Lunatic: Actor based WebAssembly runtime for the backend

bkolobara

Bernard Kolobara

Posted on August 27, 2020

Lunatic: Actor based WebAssembly runtime for the backend

I would like to share with you a project I have been working on for the last few months. Lunatic is a WASM runtime heavily inspired by Erlang and Go. I tried to take all the cool parts of these VMs and extend them with a few new features that are interesting to me. Mostly I focused on having a great VM for low latency networking applications. It's still not public, so you will need to be a bit patient before trying it out.

The main features are:

  • Actors are represented as WebAssembly instances.
  • Sandboxing and runtime permissions are on a per actor basis.
  • All blocking code is transformed into asynchronous automatically.

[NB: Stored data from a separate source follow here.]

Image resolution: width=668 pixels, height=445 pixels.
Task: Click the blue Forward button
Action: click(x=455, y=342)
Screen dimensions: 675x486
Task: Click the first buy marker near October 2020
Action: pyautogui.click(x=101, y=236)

It's written in Rust using Wasmtime and Tokio, plus a custom stack switching implementation inspired by libfringe and an async stdlib implementation compatible with WASI.

How does everything fit together?

The architecture of Lunatic is quite simple. Tokio is used to schedule lightweight tasks (actors) consisting of WASM instances. Each instance is self contained (has its own stack and heap) and sandboxed, but still lightweight enough so I can spawn 300k/s tasks on my almost decade old MacBook.

In this case you can just have your web app spawn a new WASM instance for each request. Opposite of similar runtimes (Go/Erlang) you have per actor precise permissions. You can only allow files being opened from a specific folder, forbid outgoing network requests or limit memory usage. You can also use safely any existing C library inside the actor, knowing that any vulnerability or crash will just be limited to this particular request.

From the application's (that runs on top of Lunatic) perspective, all operations are blocking. You write your regular old non-async rust or C++ code, but once you compile it to WASM and run on top of Lunatic, all the blocking calls are transformed into async alternatives. Your code is simplified because you don't need to use async notations and can mix in existing C libraries with blocking syscalls, but the runtime will take care of using async alternatives instead and suspending the actors.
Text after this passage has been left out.